Kevin mccloud

4 min read

If the government is serious about hitting its 2050 net-zero targets, why can’t it get its strategy straight?

EXCLUSIVE COLUMN

The UK’s Climate Change Committee (CCC) published its 2023 progress report to parliament at the end of June and it’s fair to say that it has given this government a D minus. Lord Deben, its departing chair, describes how ministers, while championing the UK’s stringent 2050 net-zero targets, have no real clue, and no detailed roadmap of how to get there. There is no sense of urgency and the CCC’s confidence in the government being able to deliver its 2030 and 2035 targets is quickly ebbing away. All this from a body of scientific experts who enjoy admiration from their peers around the globe as international leaders in their field. All this from a committee set up by parliament.

The only details that have been produced emerged under duress when the courts demanded the government publish some form of delivery strategy. This is pretty woolly and places far too much dependency on future technological advances, such as carbon capture and storage, and splitting cheap hydrogen from water, which are currently hypothetical at scale.

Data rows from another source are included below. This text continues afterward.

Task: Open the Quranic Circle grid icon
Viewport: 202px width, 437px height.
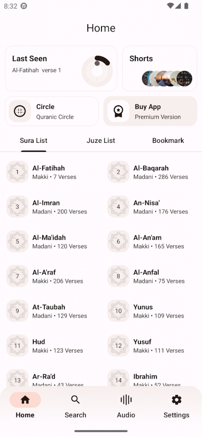Action: [x=20, y=111]
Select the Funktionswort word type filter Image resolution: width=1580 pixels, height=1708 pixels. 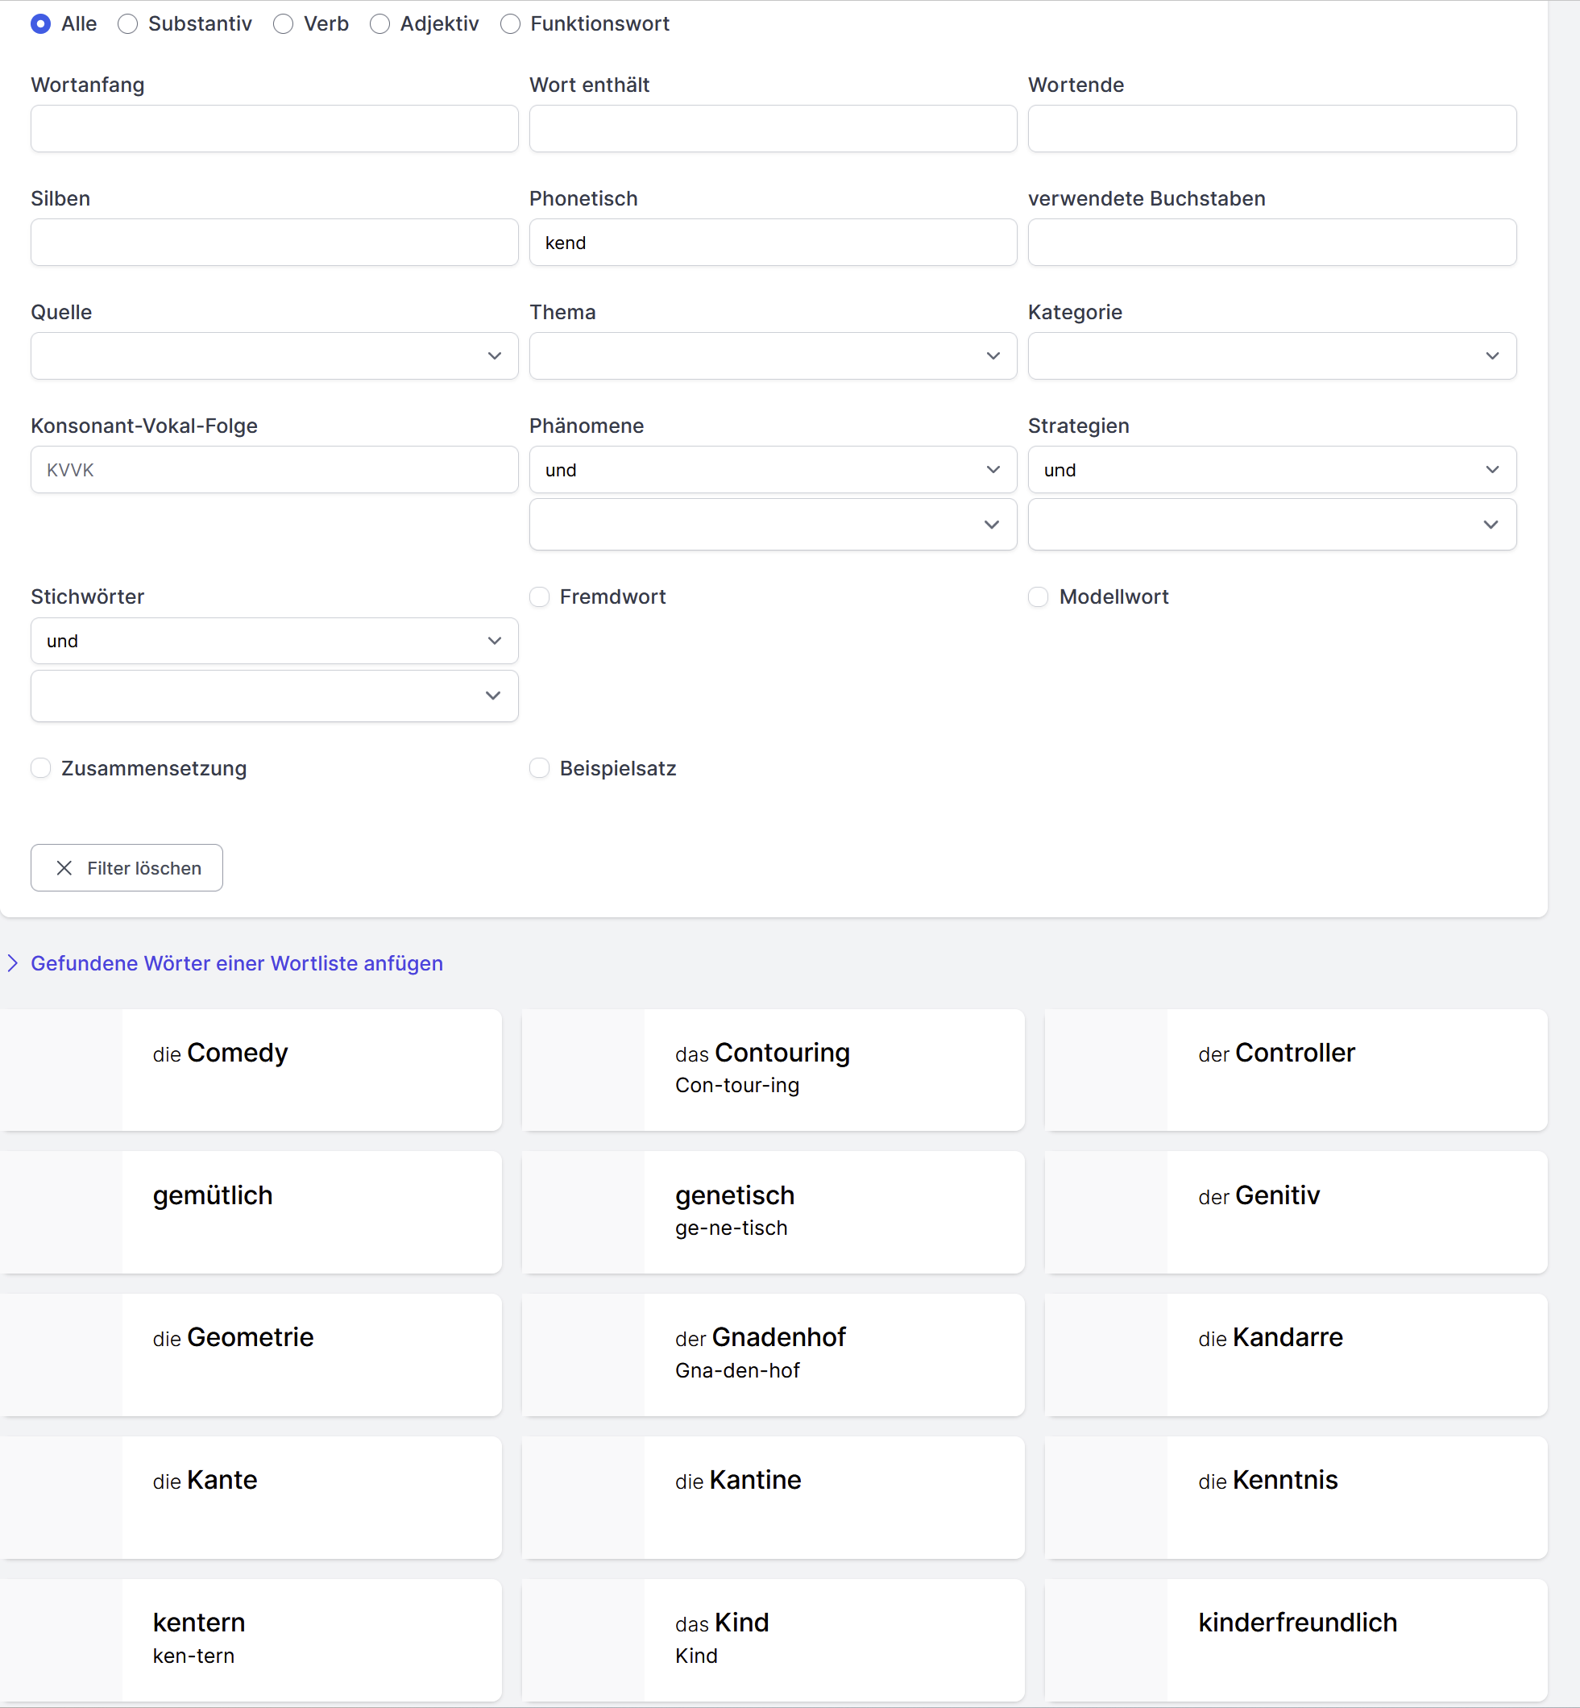point(510,24)
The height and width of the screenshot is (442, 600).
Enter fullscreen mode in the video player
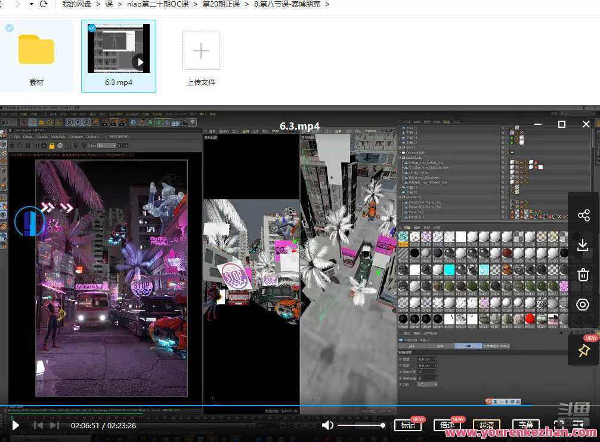coord(559,425)
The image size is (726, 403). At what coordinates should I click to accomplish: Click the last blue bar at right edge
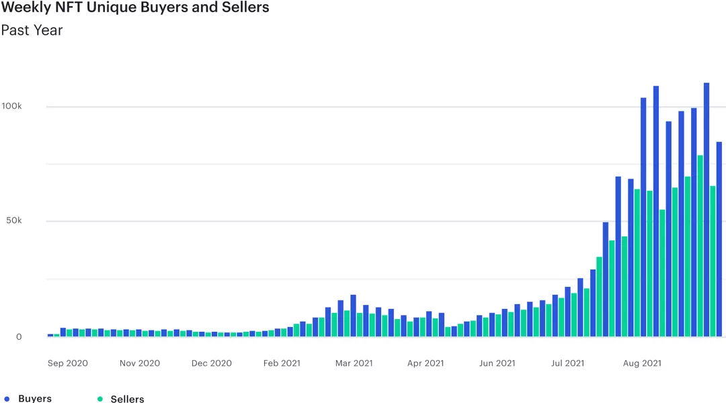[x=719, y=238]
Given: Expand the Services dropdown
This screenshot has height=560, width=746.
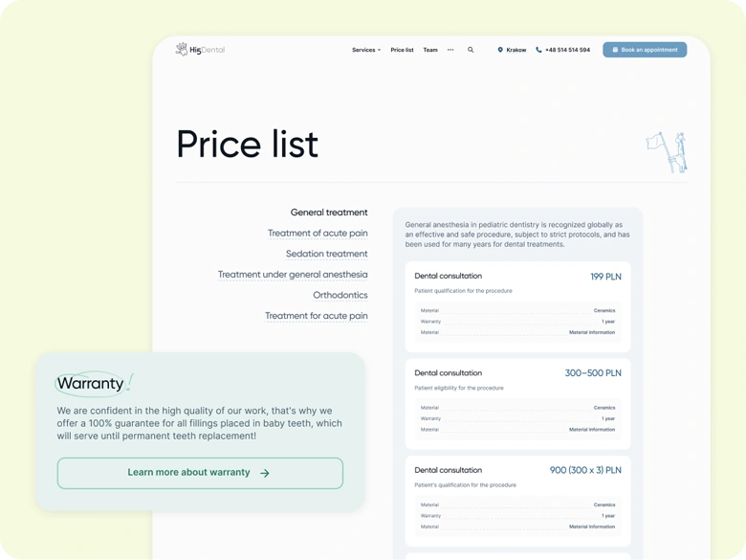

The government also has in place a planning structure which the CCC says needs overhauling in order for it to place net zero as its core guiding principle. And this government has, dotted through its legislation, both new and inherited, all kinds of regulations, laws, requirements and guidance which are obsolete and at odds with the objective of keeping our climate under control and keeping this planet suitable for human beings to live on.

One of these horrible discrepancies involves an act of parliament, a written ministerial statement, some guidance and a great deal of confusion – and it centres around our homes. According to the CCC, the buildings we live in are responsible for about 19 per cent of all UK carbon emissions – or their equivalent. What is shocking is that only about 5 per cent of all emissions are related to construction while 14 per cent are estimated to come from the day-to-day running of our homes.

So it was surely good news that local authorities were, in 2008, granted powers to be able to set their own standards for the thermal performance of domestic buildings. This meant they could start demanding that developers construct properly insulated new homes and set the architectural and technical bar high. It would lead to more Passivhaus construction, help create technical expertise within planning departments and push at the quality of our built environment.